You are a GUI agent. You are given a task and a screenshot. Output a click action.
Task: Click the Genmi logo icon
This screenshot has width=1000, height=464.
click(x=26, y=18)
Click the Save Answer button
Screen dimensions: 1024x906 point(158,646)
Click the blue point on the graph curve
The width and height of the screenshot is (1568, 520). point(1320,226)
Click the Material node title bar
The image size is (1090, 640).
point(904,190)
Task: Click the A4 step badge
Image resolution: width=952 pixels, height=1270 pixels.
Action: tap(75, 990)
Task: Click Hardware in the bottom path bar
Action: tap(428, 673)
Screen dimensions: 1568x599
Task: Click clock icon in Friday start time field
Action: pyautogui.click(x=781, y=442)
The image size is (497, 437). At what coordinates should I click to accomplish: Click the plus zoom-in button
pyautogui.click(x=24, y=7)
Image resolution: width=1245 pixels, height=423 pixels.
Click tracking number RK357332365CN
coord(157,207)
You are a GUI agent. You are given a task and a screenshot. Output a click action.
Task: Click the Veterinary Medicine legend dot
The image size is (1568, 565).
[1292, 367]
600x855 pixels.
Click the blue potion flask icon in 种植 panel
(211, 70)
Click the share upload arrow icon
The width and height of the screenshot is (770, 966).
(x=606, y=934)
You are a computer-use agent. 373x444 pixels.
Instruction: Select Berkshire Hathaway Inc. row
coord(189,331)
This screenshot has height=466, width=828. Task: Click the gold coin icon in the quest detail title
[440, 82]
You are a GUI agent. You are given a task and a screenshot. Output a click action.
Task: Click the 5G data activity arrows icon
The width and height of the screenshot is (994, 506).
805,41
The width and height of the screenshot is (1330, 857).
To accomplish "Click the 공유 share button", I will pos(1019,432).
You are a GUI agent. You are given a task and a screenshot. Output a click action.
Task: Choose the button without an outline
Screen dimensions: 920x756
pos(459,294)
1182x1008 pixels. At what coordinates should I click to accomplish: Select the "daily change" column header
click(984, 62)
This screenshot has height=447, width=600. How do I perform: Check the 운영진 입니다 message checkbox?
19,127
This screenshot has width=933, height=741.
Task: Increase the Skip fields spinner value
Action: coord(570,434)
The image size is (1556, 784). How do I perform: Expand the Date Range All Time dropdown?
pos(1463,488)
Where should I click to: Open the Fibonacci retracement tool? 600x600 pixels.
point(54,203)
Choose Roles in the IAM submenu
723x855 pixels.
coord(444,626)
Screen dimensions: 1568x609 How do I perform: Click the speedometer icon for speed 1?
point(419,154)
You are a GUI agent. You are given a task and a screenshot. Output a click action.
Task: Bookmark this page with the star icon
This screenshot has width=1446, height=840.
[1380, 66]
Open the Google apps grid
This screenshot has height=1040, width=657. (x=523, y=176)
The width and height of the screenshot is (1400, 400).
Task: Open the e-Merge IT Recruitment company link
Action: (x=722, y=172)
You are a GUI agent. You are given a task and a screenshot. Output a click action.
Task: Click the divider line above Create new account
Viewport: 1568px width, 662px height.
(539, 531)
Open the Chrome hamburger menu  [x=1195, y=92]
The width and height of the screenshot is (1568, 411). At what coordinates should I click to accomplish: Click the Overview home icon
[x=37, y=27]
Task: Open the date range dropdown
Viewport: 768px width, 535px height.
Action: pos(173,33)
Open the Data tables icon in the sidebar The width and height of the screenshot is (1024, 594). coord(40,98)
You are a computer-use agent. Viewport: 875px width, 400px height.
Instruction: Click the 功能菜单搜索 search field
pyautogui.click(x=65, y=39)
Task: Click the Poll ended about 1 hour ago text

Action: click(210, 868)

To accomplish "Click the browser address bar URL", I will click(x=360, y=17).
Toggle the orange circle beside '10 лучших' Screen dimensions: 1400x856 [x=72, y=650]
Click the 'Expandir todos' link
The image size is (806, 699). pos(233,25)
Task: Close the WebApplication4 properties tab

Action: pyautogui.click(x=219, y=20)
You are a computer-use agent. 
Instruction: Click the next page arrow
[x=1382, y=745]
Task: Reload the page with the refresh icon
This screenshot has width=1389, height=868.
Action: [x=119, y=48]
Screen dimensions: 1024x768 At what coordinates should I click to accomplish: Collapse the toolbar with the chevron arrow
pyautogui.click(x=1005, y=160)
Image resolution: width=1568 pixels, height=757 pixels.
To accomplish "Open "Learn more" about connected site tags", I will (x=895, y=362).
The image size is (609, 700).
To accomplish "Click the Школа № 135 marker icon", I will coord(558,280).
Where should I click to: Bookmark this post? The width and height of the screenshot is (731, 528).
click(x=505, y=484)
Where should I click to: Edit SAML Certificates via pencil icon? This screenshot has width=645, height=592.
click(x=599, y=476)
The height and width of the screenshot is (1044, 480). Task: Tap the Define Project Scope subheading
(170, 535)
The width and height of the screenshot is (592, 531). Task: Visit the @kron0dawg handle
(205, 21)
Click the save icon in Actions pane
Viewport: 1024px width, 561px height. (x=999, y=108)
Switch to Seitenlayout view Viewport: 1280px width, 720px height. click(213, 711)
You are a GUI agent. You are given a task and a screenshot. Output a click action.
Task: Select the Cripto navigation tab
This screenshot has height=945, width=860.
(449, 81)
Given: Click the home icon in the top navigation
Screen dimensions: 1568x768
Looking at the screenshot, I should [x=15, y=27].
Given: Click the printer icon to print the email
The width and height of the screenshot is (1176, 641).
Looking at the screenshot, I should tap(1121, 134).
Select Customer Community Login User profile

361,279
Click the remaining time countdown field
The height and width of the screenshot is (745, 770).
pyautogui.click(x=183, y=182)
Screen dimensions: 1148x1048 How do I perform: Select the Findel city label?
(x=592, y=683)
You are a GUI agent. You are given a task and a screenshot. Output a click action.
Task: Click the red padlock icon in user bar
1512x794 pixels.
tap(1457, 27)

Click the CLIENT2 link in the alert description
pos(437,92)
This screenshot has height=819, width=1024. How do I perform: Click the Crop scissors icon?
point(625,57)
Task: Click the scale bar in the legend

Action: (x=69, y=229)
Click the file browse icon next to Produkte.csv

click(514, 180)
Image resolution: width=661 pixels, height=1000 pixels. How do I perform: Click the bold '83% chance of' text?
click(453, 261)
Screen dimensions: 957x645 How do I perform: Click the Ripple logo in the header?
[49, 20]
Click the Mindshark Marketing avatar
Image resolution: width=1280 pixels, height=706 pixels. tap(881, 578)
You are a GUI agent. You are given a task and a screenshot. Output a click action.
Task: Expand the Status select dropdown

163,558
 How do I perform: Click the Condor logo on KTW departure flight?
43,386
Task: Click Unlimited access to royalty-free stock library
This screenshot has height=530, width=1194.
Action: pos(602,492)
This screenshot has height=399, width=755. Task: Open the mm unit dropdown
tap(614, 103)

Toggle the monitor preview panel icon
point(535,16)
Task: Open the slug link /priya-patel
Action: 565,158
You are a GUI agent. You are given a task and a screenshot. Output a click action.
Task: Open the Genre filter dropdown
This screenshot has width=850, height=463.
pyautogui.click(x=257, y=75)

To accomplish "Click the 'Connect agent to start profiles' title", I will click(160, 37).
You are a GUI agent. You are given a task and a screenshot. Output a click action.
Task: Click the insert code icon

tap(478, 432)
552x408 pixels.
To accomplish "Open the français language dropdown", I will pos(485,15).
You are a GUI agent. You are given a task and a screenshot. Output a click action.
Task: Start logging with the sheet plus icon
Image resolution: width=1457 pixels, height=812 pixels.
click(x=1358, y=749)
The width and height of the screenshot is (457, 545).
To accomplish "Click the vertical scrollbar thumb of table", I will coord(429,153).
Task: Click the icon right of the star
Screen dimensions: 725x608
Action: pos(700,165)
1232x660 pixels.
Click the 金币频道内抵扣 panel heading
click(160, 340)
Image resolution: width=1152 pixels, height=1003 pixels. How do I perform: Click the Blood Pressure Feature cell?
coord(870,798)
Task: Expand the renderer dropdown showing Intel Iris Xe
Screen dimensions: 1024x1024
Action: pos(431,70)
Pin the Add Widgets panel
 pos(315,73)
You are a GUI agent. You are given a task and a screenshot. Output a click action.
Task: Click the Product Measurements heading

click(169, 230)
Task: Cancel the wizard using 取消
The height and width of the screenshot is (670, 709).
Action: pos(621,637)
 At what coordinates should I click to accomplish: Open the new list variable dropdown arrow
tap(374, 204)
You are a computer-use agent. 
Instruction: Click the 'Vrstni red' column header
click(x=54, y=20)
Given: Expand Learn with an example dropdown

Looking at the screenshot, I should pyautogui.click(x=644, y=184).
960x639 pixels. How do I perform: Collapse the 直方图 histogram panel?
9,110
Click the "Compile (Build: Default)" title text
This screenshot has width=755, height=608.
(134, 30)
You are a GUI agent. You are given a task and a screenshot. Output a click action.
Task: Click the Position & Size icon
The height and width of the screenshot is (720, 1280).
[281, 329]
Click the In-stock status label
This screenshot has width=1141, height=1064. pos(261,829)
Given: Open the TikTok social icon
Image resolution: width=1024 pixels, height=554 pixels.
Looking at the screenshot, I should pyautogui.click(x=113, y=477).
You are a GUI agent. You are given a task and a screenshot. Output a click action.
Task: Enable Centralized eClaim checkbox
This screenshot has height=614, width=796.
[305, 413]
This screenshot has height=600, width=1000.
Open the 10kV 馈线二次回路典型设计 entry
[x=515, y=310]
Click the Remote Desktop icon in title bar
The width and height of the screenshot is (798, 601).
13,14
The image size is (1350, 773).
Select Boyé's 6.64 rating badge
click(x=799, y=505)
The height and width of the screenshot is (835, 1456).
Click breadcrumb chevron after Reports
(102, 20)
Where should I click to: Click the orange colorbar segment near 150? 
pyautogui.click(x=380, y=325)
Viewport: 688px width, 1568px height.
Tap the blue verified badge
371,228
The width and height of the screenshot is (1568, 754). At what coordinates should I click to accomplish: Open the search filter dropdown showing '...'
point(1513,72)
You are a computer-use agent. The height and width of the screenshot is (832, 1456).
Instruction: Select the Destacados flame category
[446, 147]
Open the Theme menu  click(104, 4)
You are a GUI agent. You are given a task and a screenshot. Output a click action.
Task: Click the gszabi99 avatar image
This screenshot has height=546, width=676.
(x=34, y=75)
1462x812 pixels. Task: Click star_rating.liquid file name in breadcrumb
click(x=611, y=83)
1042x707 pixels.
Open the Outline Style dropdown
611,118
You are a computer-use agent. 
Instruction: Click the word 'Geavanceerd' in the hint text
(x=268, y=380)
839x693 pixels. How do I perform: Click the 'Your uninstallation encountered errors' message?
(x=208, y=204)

- - -

* **The task**: Your answer should be the exact lines above from the one with "Click the blue point on the graph curve" through the one with "Task: Click the A4 step badge", both included, and nothing besides.

* **Task response**:
Click the blue point on the graph curve
The width and height of the screenshot is (1568, 520). point(1320,226)
Click the Material node title bar
The image size is (1090, 640).
point(904,190)
Task: Click the A4 step badge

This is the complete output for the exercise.